A realistic pipeline is one way to ensure your team is the right size. While in past years, the top concern was to find and retain good people, now the industry is grappling with layoffs.


If you’ve built a team around the expectation of billing $600,000 per month but you’re doing $300,000 with a reasonable hope of bumping that up to $350,000, that’s still a quarter million monthly deficit. 


No one likes to have conversations about cuts, but if nothing in your sales meetings suggests that you’re about to turn a corner, it’s time to think about what your team needs to look like to return to profitability.


How long can you ride out a rough patch? That’s where cash comes in: It allows you to take an honest look at your runway, how many months you can continue operating until you’re out of cash. At that point, you are left with less attractive options: running the business on a line of credit or shutting your doors.


The end of the year is a natural inflection point: You’ve gotten through a tough year. Now it’s time to look back and reflect, “Coming into the next year, does it make sense to have this team if we’re realistically looking at this amount of work.”


It’s better to shrink now and then when the work comes, go ahead and grow – even though it’s painful.

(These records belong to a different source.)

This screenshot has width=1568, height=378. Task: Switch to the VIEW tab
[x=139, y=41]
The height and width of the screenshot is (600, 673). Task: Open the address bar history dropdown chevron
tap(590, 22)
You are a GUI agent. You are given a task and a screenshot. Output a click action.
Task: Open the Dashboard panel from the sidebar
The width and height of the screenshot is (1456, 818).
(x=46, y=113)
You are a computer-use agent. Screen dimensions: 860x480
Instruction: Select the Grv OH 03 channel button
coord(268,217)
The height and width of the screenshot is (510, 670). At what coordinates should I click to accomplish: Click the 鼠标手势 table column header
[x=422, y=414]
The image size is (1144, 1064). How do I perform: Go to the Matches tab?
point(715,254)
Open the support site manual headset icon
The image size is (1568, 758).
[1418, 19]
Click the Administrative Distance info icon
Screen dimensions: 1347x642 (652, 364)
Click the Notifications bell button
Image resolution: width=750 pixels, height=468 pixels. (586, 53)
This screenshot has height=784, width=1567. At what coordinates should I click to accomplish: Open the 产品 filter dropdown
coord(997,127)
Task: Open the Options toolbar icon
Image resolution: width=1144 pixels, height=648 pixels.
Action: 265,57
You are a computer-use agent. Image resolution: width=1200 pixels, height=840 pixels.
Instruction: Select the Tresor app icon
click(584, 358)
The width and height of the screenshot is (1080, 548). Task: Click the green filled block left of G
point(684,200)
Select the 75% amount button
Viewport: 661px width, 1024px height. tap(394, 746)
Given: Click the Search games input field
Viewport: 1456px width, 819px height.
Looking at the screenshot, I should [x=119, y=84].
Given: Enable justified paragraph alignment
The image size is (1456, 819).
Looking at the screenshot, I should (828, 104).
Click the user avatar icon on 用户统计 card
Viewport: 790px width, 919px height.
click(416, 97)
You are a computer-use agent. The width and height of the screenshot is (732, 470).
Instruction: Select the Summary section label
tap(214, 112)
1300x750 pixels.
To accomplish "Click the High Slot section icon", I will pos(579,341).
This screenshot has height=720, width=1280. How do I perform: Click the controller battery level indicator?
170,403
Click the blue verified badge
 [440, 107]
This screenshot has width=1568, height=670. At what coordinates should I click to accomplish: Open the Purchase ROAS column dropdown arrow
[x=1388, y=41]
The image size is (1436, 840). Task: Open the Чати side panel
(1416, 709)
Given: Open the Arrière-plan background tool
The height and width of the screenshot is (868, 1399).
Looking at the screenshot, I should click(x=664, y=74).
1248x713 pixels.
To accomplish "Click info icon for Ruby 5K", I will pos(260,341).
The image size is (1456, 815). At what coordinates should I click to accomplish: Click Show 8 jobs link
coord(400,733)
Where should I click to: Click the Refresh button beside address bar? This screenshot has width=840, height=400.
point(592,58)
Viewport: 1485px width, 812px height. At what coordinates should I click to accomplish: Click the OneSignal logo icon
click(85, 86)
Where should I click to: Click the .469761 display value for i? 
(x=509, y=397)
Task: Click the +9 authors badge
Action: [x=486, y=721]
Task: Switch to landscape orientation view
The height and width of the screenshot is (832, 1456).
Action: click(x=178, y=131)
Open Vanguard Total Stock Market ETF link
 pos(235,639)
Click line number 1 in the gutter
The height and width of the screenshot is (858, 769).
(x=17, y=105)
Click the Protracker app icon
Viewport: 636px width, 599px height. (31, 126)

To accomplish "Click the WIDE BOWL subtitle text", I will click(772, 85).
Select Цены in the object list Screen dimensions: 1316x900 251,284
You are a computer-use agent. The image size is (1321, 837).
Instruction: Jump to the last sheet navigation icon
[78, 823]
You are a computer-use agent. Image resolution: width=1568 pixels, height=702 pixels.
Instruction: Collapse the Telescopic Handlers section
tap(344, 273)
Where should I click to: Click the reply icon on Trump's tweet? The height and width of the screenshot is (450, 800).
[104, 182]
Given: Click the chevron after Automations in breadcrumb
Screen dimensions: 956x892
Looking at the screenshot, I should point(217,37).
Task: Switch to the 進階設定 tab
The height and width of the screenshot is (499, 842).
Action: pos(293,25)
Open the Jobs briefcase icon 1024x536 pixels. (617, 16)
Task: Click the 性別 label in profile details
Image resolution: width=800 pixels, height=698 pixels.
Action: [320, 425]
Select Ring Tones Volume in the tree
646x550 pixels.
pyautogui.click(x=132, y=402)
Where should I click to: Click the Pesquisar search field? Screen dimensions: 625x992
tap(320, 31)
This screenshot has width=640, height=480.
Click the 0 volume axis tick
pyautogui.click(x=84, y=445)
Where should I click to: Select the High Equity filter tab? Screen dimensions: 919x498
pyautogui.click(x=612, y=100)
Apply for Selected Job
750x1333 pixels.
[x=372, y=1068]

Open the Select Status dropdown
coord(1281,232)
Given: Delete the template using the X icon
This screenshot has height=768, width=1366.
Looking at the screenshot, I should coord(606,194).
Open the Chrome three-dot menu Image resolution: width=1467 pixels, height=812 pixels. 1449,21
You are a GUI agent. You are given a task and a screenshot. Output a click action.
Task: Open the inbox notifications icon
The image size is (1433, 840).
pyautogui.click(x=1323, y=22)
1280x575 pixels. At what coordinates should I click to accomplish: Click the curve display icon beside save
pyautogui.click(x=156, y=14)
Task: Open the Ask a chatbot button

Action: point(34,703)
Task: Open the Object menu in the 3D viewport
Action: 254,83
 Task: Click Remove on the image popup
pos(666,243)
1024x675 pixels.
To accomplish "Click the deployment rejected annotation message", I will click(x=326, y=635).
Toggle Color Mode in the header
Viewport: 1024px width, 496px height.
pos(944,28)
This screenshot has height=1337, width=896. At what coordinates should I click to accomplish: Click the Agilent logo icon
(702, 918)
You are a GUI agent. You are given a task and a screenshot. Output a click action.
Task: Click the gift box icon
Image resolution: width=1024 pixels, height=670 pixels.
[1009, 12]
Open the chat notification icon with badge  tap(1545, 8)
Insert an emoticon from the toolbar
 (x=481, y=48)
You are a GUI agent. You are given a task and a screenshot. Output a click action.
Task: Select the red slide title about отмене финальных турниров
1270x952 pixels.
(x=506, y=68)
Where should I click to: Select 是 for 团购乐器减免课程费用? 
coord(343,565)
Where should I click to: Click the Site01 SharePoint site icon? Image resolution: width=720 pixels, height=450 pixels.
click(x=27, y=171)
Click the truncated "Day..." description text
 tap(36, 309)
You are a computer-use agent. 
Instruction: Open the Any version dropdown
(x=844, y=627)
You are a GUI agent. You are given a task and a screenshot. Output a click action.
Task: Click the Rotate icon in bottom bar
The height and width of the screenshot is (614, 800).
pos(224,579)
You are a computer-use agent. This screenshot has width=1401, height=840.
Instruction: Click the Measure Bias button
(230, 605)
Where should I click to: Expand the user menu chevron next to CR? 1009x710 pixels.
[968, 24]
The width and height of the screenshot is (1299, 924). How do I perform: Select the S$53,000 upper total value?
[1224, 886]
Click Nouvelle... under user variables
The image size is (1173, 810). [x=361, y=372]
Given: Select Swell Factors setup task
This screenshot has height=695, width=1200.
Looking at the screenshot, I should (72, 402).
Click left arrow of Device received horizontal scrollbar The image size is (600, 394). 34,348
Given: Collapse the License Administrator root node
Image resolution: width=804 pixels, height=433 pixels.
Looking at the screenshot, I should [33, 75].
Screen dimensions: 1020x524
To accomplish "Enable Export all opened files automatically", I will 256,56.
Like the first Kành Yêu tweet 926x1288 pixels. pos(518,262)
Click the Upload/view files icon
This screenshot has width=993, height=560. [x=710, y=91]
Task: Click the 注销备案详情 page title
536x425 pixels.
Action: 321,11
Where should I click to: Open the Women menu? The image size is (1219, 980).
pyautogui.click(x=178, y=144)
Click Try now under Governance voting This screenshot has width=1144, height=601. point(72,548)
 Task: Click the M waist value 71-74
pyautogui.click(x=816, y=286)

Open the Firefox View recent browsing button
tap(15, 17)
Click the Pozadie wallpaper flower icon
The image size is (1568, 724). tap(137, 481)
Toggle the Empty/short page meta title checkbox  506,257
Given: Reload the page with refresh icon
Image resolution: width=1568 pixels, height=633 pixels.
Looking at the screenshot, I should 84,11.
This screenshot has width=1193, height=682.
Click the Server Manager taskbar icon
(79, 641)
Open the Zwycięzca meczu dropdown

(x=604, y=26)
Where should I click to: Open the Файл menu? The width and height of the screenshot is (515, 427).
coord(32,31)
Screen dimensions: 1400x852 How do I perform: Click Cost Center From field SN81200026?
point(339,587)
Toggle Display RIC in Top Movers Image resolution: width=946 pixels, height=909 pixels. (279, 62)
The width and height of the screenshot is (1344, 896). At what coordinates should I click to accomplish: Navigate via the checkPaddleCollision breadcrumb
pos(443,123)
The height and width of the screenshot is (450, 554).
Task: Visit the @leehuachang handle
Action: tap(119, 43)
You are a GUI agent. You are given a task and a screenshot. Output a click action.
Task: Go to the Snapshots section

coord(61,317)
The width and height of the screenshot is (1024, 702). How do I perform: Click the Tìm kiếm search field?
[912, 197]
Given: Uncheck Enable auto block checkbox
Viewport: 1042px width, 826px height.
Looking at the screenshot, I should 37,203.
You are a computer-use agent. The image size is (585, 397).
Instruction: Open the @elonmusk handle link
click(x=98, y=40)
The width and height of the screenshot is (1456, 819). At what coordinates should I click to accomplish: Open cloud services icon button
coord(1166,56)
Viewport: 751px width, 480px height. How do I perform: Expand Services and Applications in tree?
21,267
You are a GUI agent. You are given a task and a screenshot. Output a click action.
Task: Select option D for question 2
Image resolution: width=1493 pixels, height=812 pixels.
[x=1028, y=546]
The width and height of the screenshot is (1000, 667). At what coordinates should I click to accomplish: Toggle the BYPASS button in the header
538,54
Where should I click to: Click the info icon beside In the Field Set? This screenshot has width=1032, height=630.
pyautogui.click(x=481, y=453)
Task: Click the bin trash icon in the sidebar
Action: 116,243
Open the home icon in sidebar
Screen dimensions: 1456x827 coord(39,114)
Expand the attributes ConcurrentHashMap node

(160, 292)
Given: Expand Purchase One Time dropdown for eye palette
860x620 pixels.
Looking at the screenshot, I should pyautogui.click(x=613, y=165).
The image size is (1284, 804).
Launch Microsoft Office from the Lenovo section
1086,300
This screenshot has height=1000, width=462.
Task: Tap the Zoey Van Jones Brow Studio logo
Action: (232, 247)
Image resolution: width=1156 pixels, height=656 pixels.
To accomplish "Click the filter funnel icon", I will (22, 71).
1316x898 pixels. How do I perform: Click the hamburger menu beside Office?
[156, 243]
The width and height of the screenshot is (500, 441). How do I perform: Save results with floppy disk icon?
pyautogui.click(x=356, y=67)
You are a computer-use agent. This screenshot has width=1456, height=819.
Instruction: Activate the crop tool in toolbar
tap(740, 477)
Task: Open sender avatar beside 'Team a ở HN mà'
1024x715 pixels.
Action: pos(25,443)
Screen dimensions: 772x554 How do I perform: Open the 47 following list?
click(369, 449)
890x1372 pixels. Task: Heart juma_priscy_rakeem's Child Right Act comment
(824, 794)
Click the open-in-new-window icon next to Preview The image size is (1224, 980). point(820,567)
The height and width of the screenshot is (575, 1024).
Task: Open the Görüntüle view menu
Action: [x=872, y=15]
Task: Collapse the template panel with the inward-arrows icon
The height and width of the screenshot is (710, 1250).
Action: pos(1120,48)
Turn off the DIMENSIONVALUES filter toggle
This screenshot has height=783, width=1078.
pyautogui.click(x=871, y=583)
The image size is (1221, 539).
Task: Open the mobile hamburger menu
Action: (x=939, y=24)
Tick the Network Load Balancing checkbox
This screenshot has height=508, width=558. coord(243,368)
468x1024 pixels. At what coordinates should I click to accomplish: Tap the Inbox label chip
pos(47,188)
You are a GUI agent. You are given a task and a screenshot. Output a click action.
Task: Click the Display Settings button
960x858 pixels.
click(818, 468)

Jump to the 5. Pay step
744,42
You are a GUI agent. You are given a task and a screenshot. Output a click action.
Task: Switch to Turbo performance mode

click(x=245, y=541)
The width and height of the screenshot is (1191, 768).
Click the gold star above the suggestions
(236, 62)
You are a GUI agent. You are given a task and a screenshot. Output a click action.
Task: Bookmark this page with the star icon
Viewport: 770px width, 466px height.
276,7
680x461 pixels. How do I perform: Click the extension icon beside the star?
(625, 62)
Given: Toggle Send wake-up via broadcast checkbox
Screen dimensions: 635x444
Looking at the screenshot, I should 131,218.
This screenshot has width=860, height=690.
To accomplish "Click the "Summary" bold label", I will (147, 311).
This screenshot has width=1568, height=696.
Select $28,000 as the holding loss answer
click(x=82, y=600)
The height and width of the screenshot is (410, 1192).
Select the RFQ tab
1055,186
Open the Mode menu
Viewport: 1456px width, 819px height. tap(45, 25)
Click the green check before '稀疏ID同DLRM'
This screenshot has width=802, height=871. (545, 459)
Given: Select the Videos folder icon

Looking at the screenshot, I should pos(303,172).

The yearly plan can help make tough decisions. If you build a model that says, “What would you do if you didn’t get new work?” It’s a lot easier to make the decision when it’s on paper, before you’re in the thick of it.


Set Your Plan in Stone


Unlike those pesky New Year's resolutions that get abandoned before Valentines’ Day, our clients’ annual goals get locked into place for the next 12 months. That doesn’t mean we follow the plan to the letter; we update their forecast and make our decisions based on real-time information – but always with the original plan as an anchor.


It can be uncomfortable to look at your 2024 plan if things aren’t going as hoped for, but it’s tough medicine.


When there are multiple owners, the plan can serve as an anchor: Once everyone has agreed on where they’re going during the planning process, it’s much easier to make decisions that stay in alignment with that plan. 


It also means we have a point of reference throughout the whole year that allows us to see where we measured up, where we fell short and why. Then when we sit down to do it again, next December, we’ll already be starting with significant data to make it even more likely we’ll reach our chosen destination.